I am having trouble with cudamemcpy. I have an array that I am sending in to the cuda kernel and it is suppose to return a modified copy, same length and type. However, when I try to copy my data from the device to the host, I am not getting the correct numbers! I am getting a bit frustrated, if anyone has an insight, please let me know.

Thanks, much appreciated!

unsigned int * cpu_in_image = (unsigned int *) malloc(mem_size);

unsigned int * cpu_out_image = (unsigned int *) malloc(mem_size);


unsigned int* gpu_in_image;

	CUDA_SAFE_CALL(cudaMalloc((void**)&gpu_in_image, mem_size));

	//copy CPU memory to GPU memory

	CUDA_SAFE_CALL(cudaMemcpy(gpu_in_image, cpu_in_image, mem_size, cudaMemcpyHostToDevice));


	//allocate GPU memory for results

	unsigned int *gpu_out_image;

	CUDA_SAFE_CALL(cudaMalloc((void**)&gpu_out_image, mem_size));


	//setup execution parameters


	dim3 grid(1, 1, 1);	

	dim3 threads(num_threads, 1, 1); //Cannot have more than 2^16 Threads. That is, 256*256

	//execute kernel


	negativeKernel<<<grid, threads, 0>>>(gpu_in_image, gpu_out_image);

	CUT_CHECK_ERROR("Kernel execution failed");

	//Copy GPU Results Memory to CPU Results Memory

	CUDA_SAFE_CALL(cudaMemcpy(cpu_out_image, gpu_out_image, mem_size, cudaMemcpyDeviceToHost)); //GPU OUT IMAGE IS MESSED UP

I then use a for loop to display my contents before and after. They are not the correct results.
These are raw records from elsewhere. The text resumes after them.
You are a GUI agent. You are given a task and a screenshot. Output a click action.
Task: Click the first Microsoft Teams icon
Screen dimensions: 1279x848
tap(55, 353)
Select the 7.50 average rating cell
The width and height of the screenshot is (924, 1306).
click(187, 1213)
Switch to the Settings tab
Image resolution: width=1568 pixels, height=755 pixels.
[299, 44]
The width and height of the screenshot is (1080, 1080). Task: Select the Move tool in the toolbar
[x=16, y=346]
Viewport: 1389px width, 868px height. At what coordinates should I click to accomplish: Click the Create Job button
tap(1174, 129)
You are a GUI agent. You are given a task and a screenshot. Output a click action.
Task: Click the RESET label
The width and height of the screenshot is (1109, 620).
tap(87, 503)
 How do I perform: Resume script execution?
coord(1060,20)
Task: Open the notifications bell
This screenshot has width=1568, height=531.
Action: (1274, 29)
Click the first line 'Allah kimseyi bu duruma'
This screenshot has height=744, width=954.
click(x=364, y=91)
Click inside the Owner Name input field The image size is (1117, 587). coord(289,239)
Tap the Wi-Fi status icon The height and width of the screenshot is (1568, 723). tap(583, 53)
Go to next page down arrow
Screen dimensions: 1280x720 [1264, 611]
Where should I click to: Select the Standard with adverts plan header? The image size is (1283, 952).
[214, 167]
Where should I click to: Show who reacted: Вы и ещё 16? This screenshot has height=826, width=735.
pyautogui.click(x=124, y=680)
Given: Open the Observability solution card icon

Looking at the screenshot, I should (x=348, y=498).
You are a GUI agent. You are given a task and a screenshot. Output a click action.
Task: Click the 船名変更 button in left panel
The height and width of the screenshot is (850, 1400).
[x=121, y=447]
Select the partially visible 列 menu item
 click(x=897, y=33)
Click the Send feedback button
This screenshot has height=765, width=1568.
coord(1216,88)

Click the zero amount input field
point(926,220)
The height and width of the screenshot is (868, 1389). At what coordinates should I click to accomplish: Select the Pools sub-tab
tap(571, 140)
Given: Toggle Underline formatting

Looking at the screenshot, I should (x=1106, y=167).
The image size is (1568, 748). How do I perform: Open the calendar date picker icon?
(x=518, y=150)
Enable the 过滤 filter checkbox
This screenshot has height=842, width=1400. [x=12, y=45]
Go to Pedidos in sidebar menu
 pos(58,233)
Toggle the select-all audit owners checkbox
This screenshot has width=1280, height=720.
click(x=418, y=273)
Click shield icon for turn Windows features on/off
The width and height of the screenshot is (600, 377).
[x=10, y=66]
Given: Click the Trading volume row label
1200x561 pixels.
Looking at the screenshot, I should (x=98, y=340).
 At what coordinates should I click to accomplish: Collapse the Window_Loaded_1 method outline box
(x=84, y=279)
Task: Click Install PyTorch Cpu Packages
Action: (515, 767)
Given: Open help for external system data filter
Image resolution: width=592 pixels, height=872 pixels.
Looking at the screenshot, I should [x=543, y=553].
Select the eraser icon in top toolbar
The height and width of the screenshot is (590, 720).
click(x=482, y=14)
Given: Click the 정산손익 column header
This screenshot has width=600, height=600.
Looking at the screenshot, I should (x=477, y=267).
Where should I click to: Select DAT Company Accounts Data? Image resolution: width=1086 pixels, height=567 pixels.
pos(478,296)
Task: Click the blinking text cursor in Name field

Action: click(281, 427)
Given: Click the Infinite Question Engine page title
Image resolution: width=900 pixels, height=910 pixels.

The kernel is as followed:

__global__ void

negativeKernel( unsigned int* gpu_in_image, unsigned int* gpu_out_image)



	int tid = blockIdx.x * blockDim.x+threadIdx.x;

  	gpu_out_image[tid] =  gpu_in_image[tid];



I don’t know what to do with this anymore!

dim3 threads(num_threads, 1, 1); //Cannot have more than 2^16 Threads. That is, 256*256

what is num_threads? Because you cannot have more than 512 threads per block, not 2^16. So that is looking like your problem, your kernel never executed because num_threads is too big, so you are reading uninitialized values from GPU into out_image

CUT_CHECK_ERROR(“Kernel execution failed”); should catch this, but is only active in debug mode, so my guess is you are compiling in release mode.

Also as a side note, you don’t need the __synthreads() calls in your kernel. They are only needed when threads in a block cooperate with shared memory.

Thanks guys, that makes sense. My threads might be too big. There are definitely more than 512 threads per block. I am using release mode, following some of the examples that came with the software.

num_threads is my thread count, but at this point, it was 128*128, so I need to cut that down.

Much appreciated.